── RECORDS TO USE
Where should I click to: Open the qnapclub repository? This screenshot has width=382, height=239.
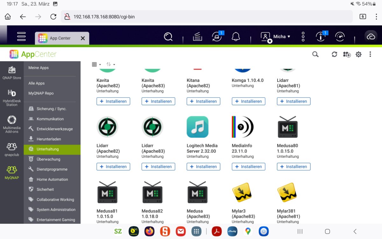coord(12,149)
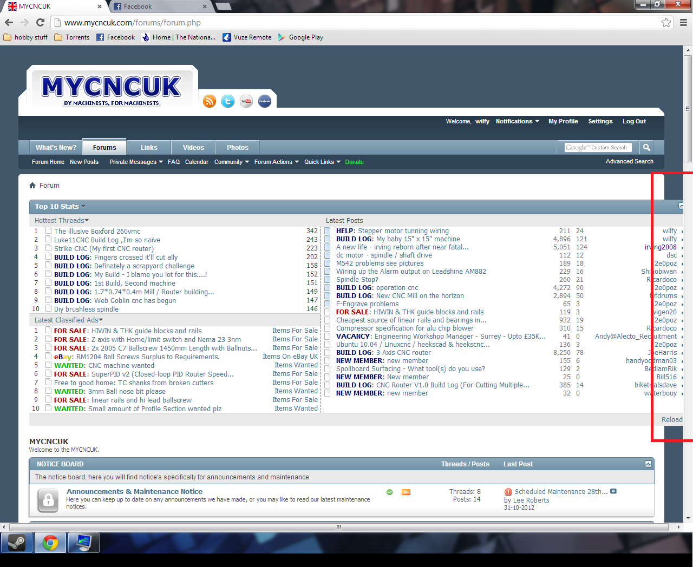Viewport: 693px width, 567px height.
Task: Open the What's New? tab
Action: [56, 148]
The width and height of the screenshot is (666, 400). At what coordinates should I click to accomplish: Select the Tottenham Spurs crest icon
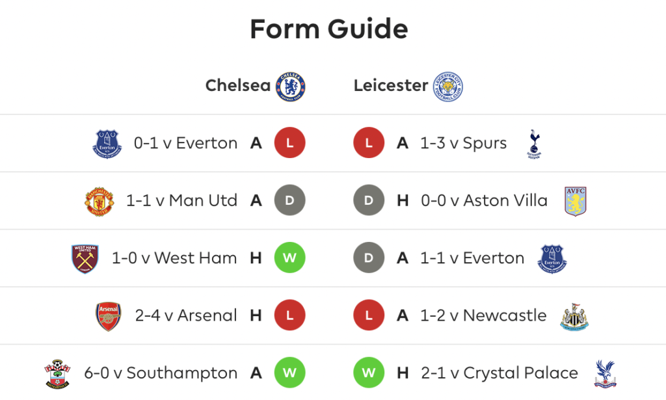[535, 144]
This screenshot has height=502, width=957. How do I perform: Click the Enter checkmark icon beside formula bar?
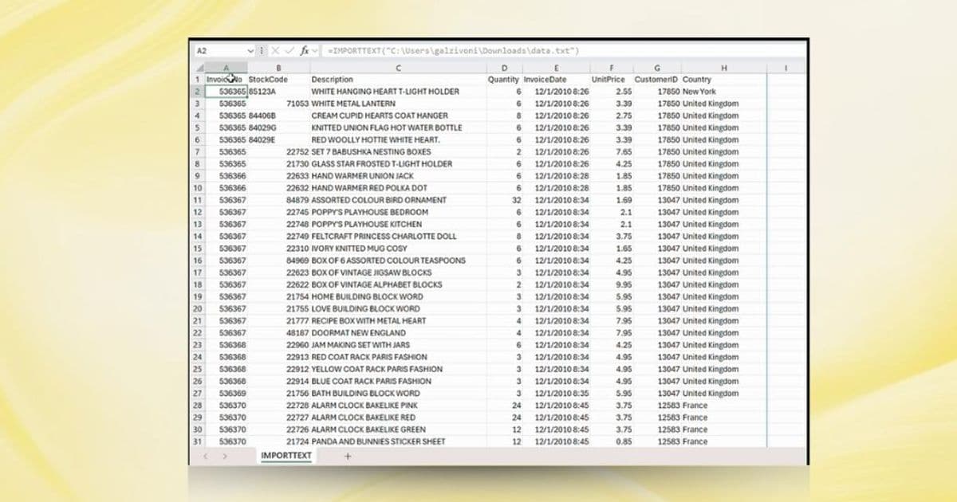(x=290, y=50)
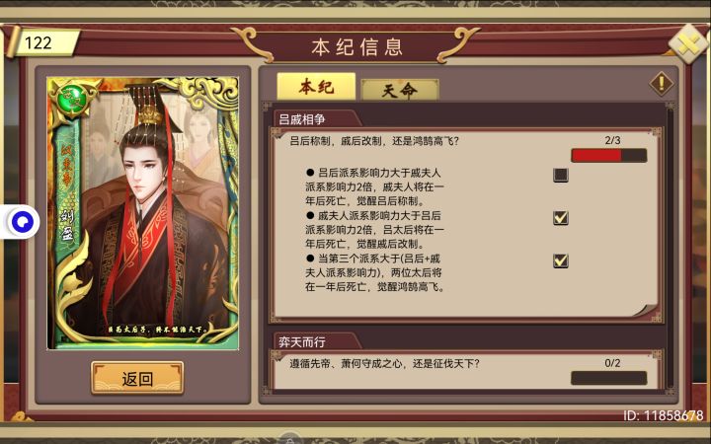Tap the blue floating assistant bubble
711x444 pixels.
(x=22, y=222)
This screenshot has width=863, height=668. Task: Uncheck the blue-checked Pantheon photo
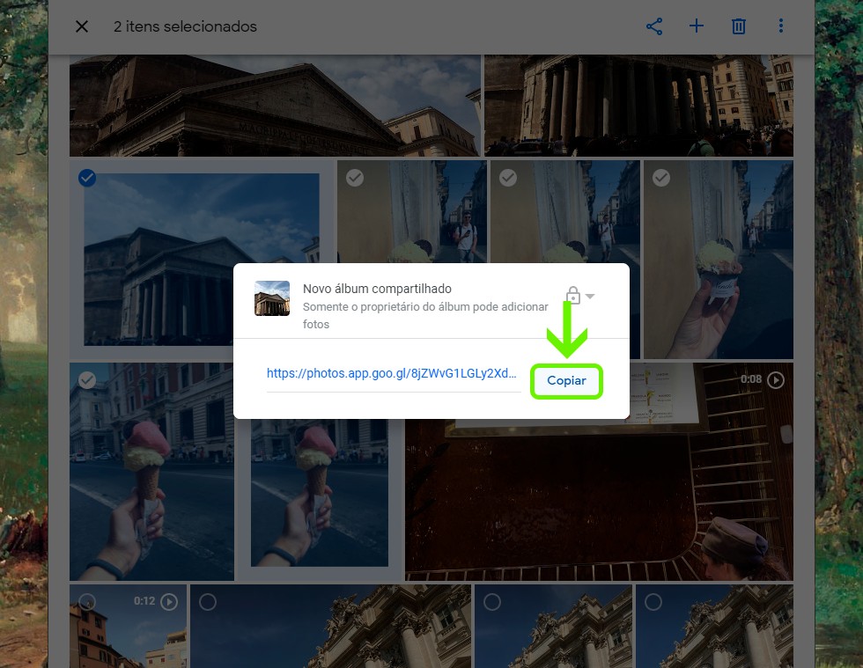coord(87,179)
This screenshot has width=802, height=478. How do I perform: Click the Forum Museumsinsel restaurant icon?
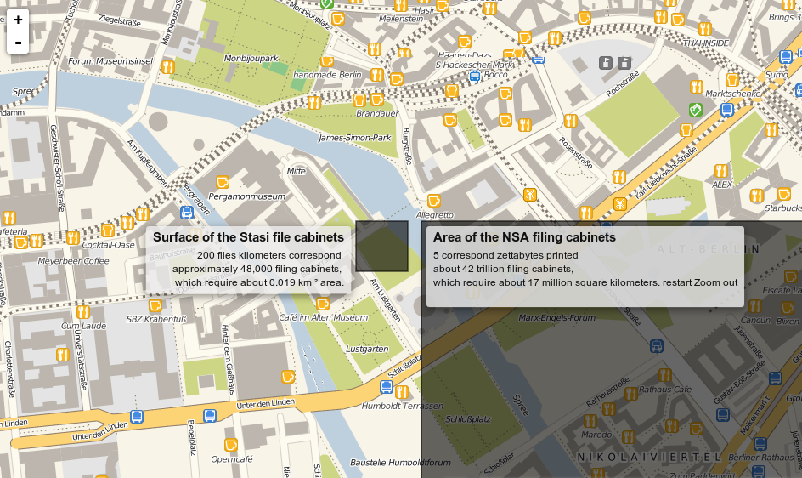point(167,66)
────
**WORK INSTRUCTION**
Give back each line above exactly, with pictures dropped.

**EXERCISE OUTPUT**
Where should I click to: Open the qnapclub repository? This screenshot has width=382, height=239.
coord(12,149)
Viewport: 693px width, 567px height.
Task: Open the What's New? tab
Action: [56, 148]
The width and height of the screenshot is (666, 400). At what coordinates should I click to accomplish: Select the Tottenham Spurs crest icon
[535, 144]
This screenshot has height=502, width=957. How do I perform: Click the Enter checkmark icon beside formula bar?
(x=290, y=50)
Tap the blue floating assistant bubble
711x444 pixels.
(x=22, y=222)
This screenshot has width=863, height=668. Task: Uncheck the blue-checked Pantheon photo
coord(87,179)
This screenshot has width=802, height=478. How do I perform: Click the Forum Museumsinsel restaurant icon?
point(167,66)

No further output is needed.